The China Iron and Steel Association (CISA) has asked domestic steel companies and traders with import licenses to stop buying iron ore for the next two months from Vale, BHP and Rio Tinto to protest the price monopoly, said Securities Times quoting CISA Secretary-General Shan Shanghua.
The association held a meeting with China Chamber of Commerce for Metals and Chemicals Imports and Exports on Friday to discuss the regulation of the iron ore import market.
The current iron ore inventories of around 75 million tons are more than enough for the mills to undertake normal output over the next two months, Shang said.
The steel association has also called for revoking the import licenses of trading companies that imported less than 1 million tons of iron ore last year.

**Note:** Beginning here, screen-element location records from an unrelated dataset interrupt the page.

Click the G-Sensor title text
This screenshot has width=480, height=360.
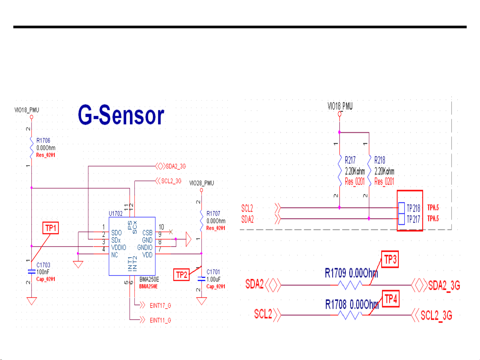(x=121, y=115)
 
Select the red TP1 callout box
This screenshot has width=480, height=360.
(x=51, y=228)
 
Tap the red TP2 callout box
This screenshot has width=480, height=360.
(x=182, y=275)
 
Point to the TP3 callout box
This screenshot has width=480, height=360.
(x=390, y=259)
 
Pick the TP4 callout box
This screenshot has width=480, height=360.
(x=391, y=299)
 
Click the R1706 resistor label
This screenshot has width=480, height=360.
(x=43, y=141)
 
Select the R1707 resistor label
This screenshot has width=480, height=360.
(x=213, y=213)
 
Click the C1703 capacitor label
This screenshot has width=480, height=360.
(x=43, y=265)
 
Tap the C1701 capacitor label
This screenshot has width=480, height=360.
(x=213, y=272)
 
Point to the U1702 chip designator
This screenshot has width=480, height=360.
(x=116, y=213)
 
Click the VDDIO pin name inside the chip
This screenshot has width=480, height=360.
(x=119, y=247)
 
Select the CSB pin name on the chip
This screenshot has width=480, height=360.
(x=147, y=233)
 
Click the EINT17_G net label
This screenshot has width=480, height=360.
(x=160, y=305)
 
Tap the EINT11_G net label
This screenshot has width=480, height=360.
(x=160, y=320)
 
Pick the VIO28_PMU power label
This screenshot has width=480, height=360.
(x=202, y=183)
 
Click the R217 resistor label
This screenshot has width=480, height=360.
(x=350, y=160)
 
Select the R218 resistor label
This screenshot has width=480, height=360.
(x=380, y=160)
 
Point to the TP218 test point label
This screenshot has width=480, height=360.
(x=413, y=208)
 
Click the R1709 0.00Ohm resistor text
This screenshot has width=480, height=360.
(x=351, y=273)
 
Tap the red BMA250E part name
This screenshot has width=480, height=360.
(x=149, y=286)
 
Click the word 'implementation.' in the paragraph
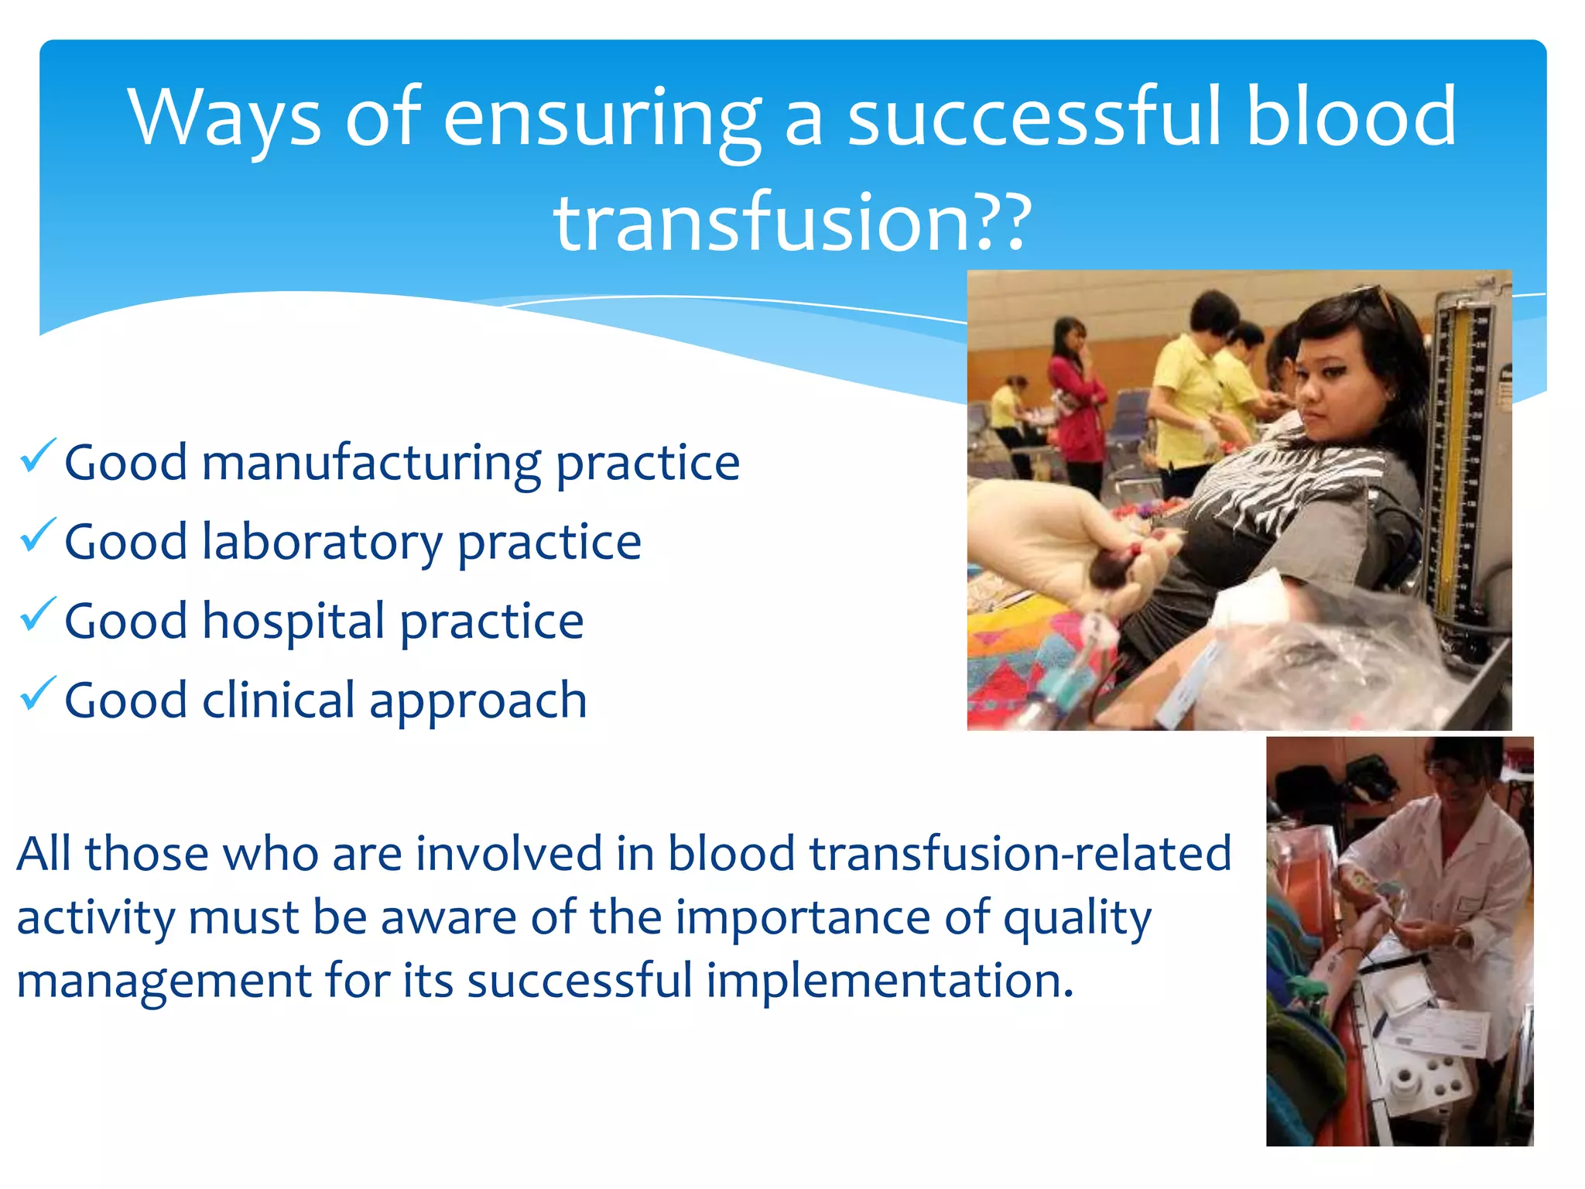coord(890,981)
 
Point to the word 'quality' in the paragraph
coord(1077,919)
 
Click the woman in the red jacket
coord(1076,403)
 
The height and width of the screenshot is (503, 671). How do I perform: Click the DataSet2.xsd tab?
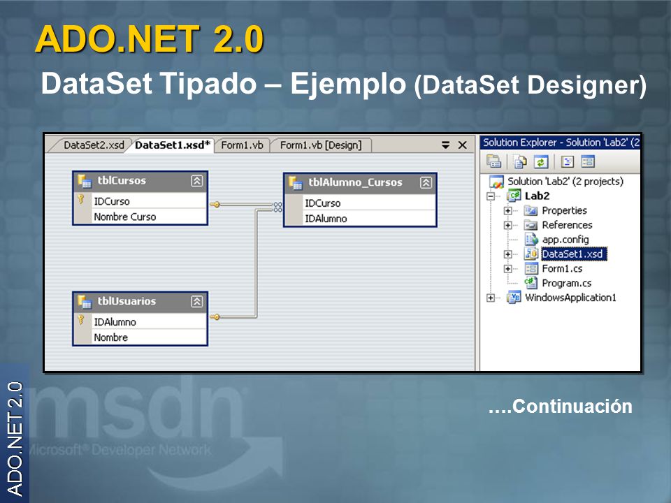click(x=94, y=145)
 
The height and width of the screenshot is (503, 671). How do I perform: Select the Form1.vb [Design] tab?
click(x=321, y=145)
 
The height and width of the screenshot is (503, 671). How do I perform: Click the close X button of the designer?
click(x=462, y=145)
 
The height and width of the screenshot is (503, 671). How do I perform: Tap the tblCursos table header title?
click(x=122, y=180)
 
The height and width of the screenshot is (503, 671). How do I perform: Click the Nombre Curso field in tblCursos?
click(x=125, y=217)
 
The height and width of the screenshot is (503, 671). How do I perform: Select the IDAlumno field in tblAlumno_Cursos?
click(x=326, y=219)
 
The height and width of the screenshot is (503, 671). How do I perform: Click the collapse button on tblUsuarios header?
click(x=197, y=302)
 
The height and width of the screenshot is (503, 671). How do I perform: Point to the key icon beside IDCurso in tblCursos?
click(x=81, y=199)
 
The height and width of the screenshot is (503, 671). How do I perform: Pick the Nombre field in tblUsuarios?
click(x=111, y=337)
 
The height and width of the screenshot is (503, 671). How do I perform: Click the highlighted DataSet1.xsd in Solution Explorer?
click(x=573, y=254)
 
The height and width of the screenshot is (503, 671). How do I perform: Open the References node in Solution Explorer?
click(x=567, y=225)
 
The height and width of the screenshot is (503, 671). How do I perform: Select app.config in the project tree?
click(x=565, y=240)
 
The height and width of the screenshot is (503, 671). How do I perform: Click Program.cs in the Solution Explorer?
click(x=567, y=283)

But the clarion call has not found much favor and steel mills seemed to have a divided front on the issue.
"CISA sounds like a lobby representing Chinese steel mills. However, it does not run the business, and hence it has no idea of the real needs of the steel mills," said a sales manager from a Hebei-based steelmaker, on condition of anonymity.

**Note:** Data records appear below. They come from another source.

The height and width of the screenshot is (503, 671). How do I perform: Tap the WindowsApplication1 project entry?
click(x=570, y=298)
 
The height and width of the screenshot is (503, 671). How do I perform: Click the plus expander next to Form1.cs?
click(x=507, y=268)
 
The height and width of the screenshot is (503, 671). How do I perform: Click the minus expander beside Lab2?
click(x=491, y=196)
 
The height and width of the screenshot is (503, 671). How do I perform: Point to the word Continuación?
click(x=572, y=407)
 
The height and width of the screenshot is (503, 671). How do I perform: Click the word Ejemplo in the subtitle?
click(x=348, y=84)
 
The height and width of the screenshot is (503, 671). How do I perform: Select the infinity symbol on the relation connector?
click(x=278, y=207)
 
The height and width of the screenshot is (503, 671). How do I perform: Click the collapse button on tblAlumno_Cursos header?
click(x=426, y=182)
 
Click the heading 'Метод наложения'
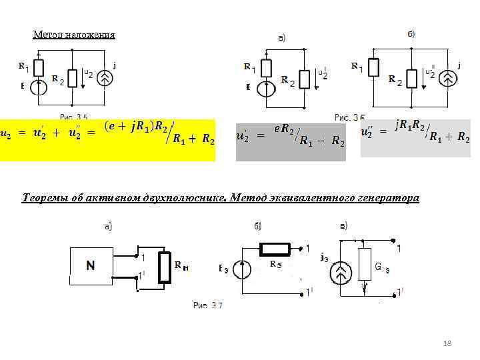click(74, 35)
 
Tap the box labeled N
click(90, 265)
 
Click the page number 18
click(447, 343)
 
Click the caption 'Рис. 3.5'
click(74, 116)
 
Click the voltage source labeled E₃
click(241, 269)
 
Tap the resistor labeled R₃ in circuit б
click(274, 249)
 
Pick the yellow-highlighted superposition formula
click(108, 139)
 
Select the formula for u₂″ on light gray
click(415, 133)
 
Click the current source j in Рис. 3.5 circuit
click(105, 78)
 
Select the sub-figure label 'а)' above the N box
click(108, 227)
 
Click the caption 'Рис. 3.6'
click(349, 117)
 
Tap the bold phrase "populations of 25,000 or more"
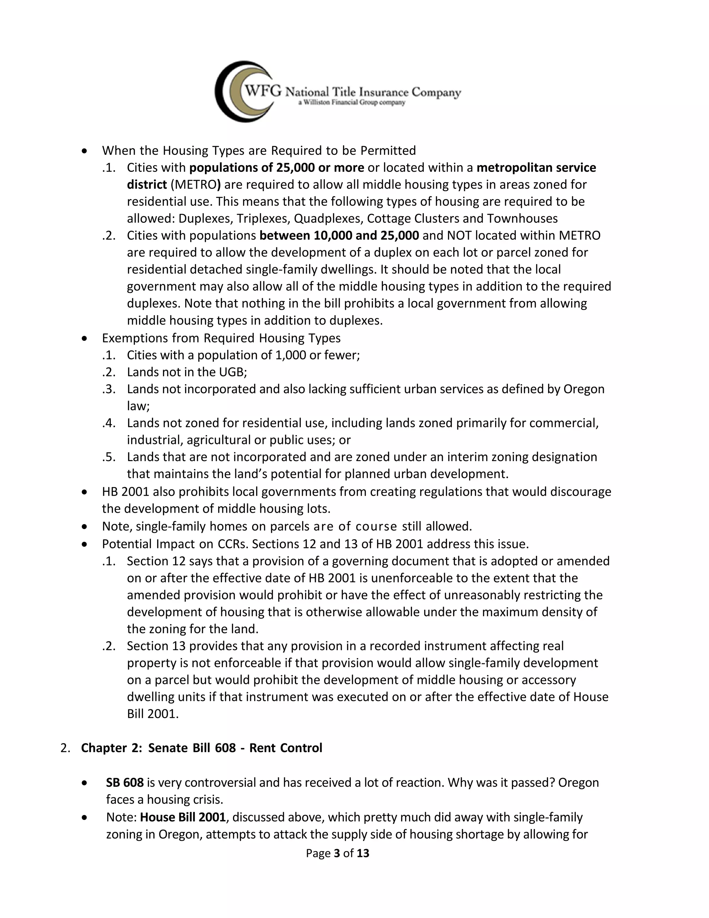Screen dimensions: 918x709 click(276, 168)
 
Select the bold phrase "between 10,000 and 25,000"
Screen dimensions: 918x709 click(339, 235)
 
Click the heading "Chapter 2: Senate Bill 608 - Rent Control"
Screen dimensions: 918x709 click(201, 748)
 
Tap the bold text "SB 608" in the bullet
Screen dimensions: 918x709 click(125, 782)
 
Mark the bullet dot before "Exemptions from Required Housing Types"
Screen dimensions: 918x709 click(85, 338)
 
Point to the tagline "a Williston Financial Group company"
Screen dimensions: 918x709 click(352, 103)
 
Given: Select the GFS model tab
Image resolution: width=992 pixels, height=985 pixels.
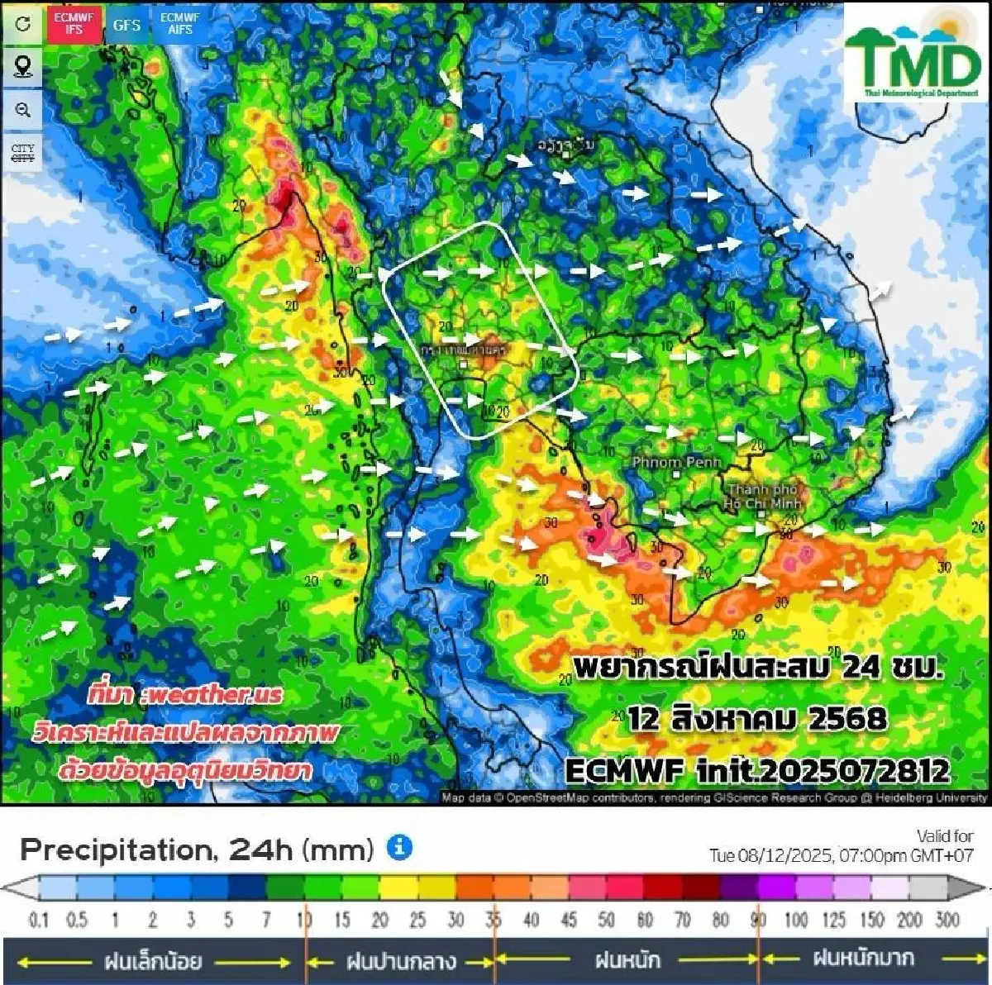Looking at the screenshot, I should click(126, 25).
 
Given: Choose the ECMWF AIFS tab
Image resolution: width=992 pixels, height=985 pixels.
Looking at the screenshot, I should click(180, 24).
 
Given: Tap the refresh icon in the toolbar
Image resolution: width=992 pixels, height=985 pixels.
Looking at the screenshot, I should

"If we don't purchase iron ore for two months, it will have a negative impact on our output. We will talk with miners privately to secure ore supplies," he said.
Industry analysts said if domestic steel mills stop imports for two months, the surging resultant demand may jack up prices further.
CISA's statement came about after BHP and Vale said they had signed short-term deals with their customers and abandoned the annual benchmark pricing system for iron ore.
BHP said in a statement last week that it had signed agreements with Asian steel mills for short-term deals based on market pricing.
Vale SA, the world's largest iron ore producer, said it agreed with 97 percent of its global clients to opt for quarterly price adjustments for ore shipments.
Li Xinchuang, president of China Metallurgical Industry Planning & Research Institute, said that the country should enhance exploration of domestic iron ore mines and increase investments in overseas mining resources to have a bigger say in the pricing negotiations.
"On the other hand the situation can be quite different if China controls 50 percent of the global iron ore imports," he said.